- öncelikle küçük hanım 10 kişilik bir ana sınıfından sonra 42 kişilik birinci sınıfa başlayınca afalladı, neye uğradığını şaşırdı, kalabalığı algılayamadı.
- okumayı öğrendiği ve artık her şeyi okuduğu için ayrıca mutlu, broşürler, etiketler, kitaplar hiç düşmüyor elinden. umarım hep böyle olur.
- okumayı ve daha kötüsü yazmayı öğrenmek çok zorladı bizi. minicik parmaklar el yazısını kıvıramadı önce, sonra alıştı ve sesleri nasıl birleştireceğini öğrenince rahatladık.
- sıra arkadaşı, sert tahta sıralar zor alıştığımız kavramlar oldu.
- tenefüs ya da öğle arası problemlerinde fazla zorlanmadık ama beslenme büyük problem, yemiyor çünkü küçük hanım.
- sorular çığ gibi o neden öyle, bu neden böyle. sonu gelmeyen sorular dönemi ikinci kez açıldı.
- kalabalık sınıf ve tenefüse beresiz çıkma gibi nedenlerle enfeksiyonlardan kurtulamadık.
- ödev yapma ve ödev yapma zamanı saç baş yoldurdu. en sonunda saati zaman yönetimi için planladık.
- servise verdik ve nefret etti, birinci dönem sonunda servisten aldık.
- arkadaşlarla iletişimde zorlanıyor, onların isteklerini yapıyor ama hayır cevabı aldığında küsüyor.
- karne alınca çok mutlu oldu, ödev yok tatilde diye.
okula alışmakta zorlandık, kalabalıktan boğulduk ama memnunuz okullu olmaktan, okumayı öğrenmekten.
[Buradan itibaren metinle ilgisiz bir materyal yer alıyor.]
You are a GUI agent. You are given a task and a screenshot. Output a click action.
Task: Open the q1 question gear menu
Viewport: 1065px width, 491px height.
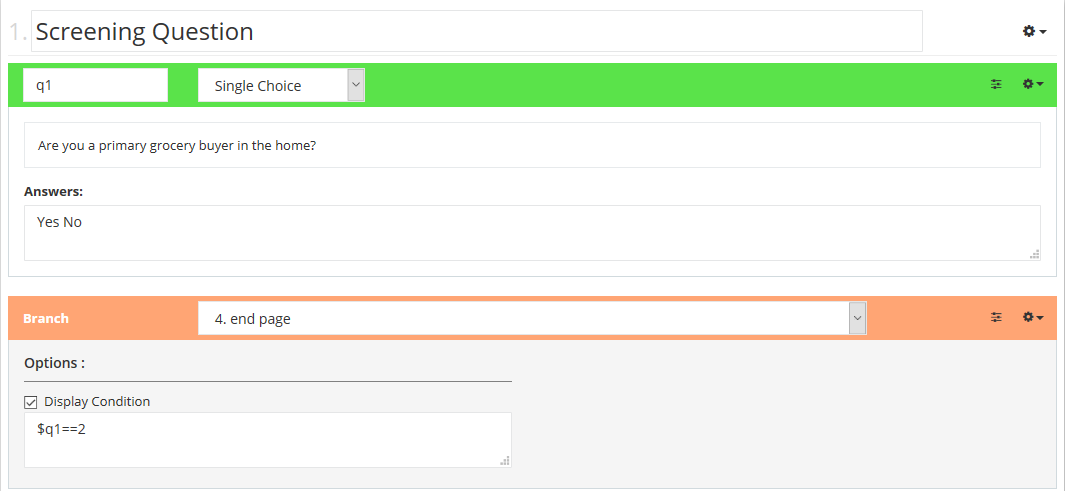pos(1033,85)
bazen keşke başka bir okul arasaydım diyorum, sınıfları daha az kalabalık olan, müdürü daha becerikli olan. çünkü okulda öğle arası uygulaması ve yemekhane de var ama çocuklara yemek verilecek bir sistem kurulamıyor müdür yüzünden.
okul sabah 8.30 da başlayıp 14 de bitiyor ve saatleri bizim seçimimizde en önemli kriterdi. öğretmen ile ilgili umutlarım çoktu ama hayal kırıklığı yaşadım. bakalım ikinci dönem düzelecek mi bağzı şeyler.